Het geheel resulteerde in een verstilde sfeer die de bezoekers vanaf een planken steiger op zich in konden laten werken. De reacties varieerden van het ervaren van een poëtische rust, van een droom tot associaties met een onbestemde dreiging.
buiten - Zoals het buiten naar binnen drong, werd het ‘binnen’, de ‘huiselijkheid’, naar buiten in het plantsoen gebracht. Een omgekeerde wereld. Met behulp van in de buurt gevonden meubilair en andere weggegooide materialen waren drie zitjes gearrangeerd, compleet met televisies en schemerlampjes. Maar het betrof natuurlijk maar een schamele huiselijkheid en het was meer een nomadische affaire.
Op de televisies waren van buitenaf gefilmde, verlichte vensters te zien, waardoor men een glimp van het leven binnen kon opvangen.
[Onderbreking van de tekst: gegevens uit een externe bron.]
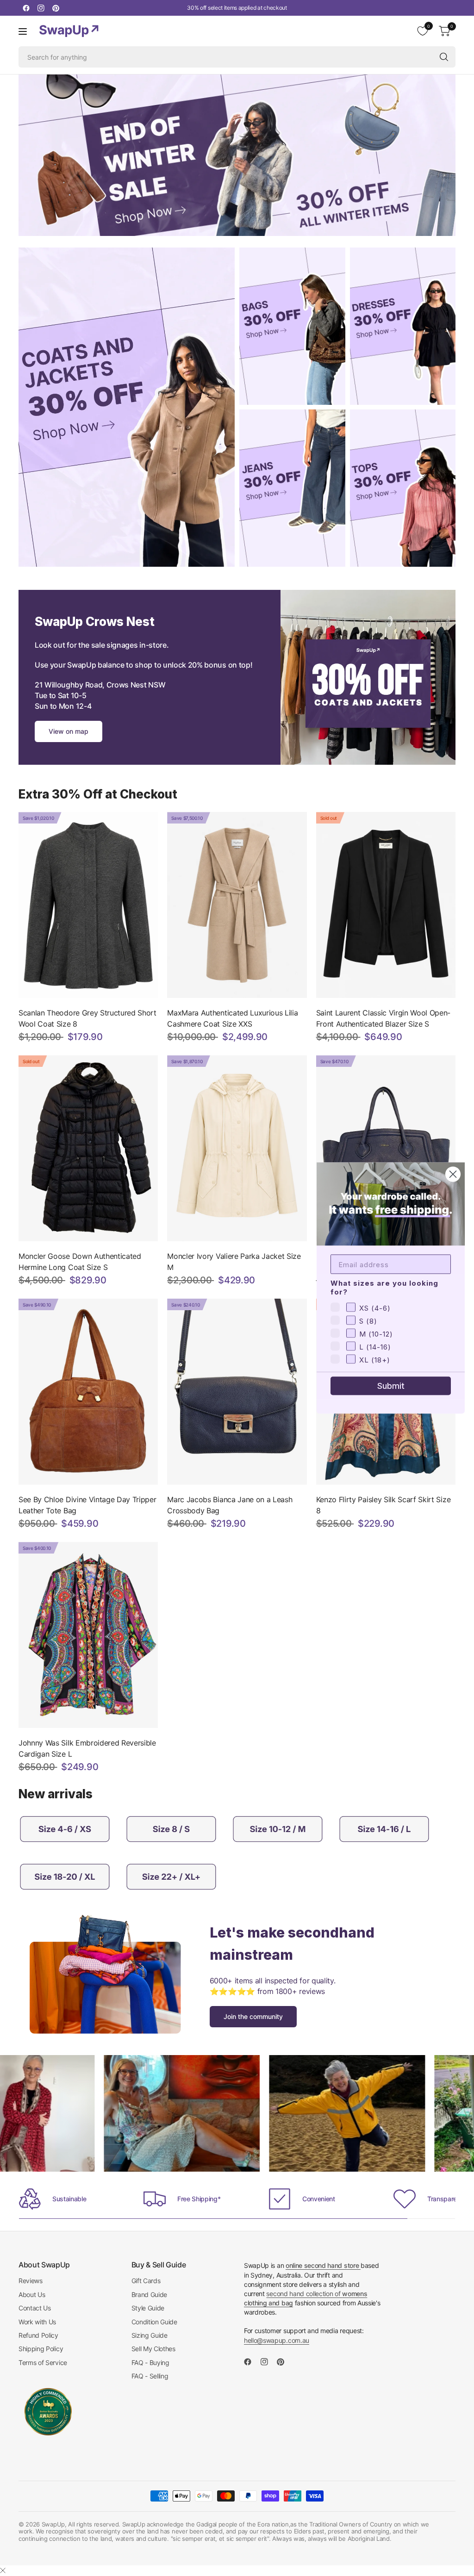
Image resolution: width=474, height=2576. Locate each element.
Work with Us (37, 2322)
Een stilzwijgende uitnodiging aan de bezoekers om ook om zich heen te kijken naar de vele verlichte ramen van de huizen rondom het plantsoen.
Op enige meters van de ingang brandde een bescheiden vuurtje in een vuurschaal waar bezoekers zich konden warmen.
Over de samenwerking tussen BarBara Hanlo en Jeroen Kee
Beide kunstenaars volgen al geruime tijd elkaars werk en hebben voor het eerst samengewerkt in het project SLAPER (2006), een performance/installatie voor Festival aan de Werf te Utrecht en Lloydhotel te Amsterdam. Zij hebben ieder hun eigen medium. Hanlo is voornamelijk 2-dimensionaal georiënteerd en maakt hoofdzakelijk films en Kee maakt 3-dimensionale installaties. Maar in hun denken over werken en het werk zelf zijn ze nauw verwant.
De hier volgende tekst vormt een neerslag van een correspondentie over hun samenwerking:
We vinden elkaar in een theatraal element, een gegeven dat zowel in BarBara’s films aanwezig is als ook in Jeroen’s installaties.
We vinden elkaar in het element van tekst dat we spaarzaam gebruiken, voornamelijk als een gevoelvolle voice-over, een gedachtestem, een subtiel commentaar (en bijvoorbeeld geen dialogen). We hebben beiden een sterke band met literatuur. Niet alleen met taal op zich, maar ook met het specifieke van een leeservaring, de intimiteit daarvan. In ons werk spreken we altijd individuen aan, net zoals een boek dat doet. We maken geen groepsvermaak.
We houden beide van een poëtische concentratie, een geconcentreerde tijd, verwant aan poëzie, beeldende kunst of gecondenseerde muziek.
We zijn geen van beide uitleggerig. We zoeken eerder een associatieve werking die een herkenning van gevoel/sfeer/idee oplevert, dan een causale uitleg.
We zijn beiden gebiologeerd door individuele werkelijkheden, van anderen en van onszelf, een fascinatie die tot uiting komt in het regelmatig opdoemen van direct-persoonlijke thema’s en het integreren van portretten of andere private gebeurtenissen. Het respect voor de werkelijkheid leunt tegen het documentaire aan, maar de middelen zijn anders. We proberen niet louter weer te geven, maar zijn op zoek naar een relatie tussen ons onderwerp of thema en de toeschouwer of bezoeker.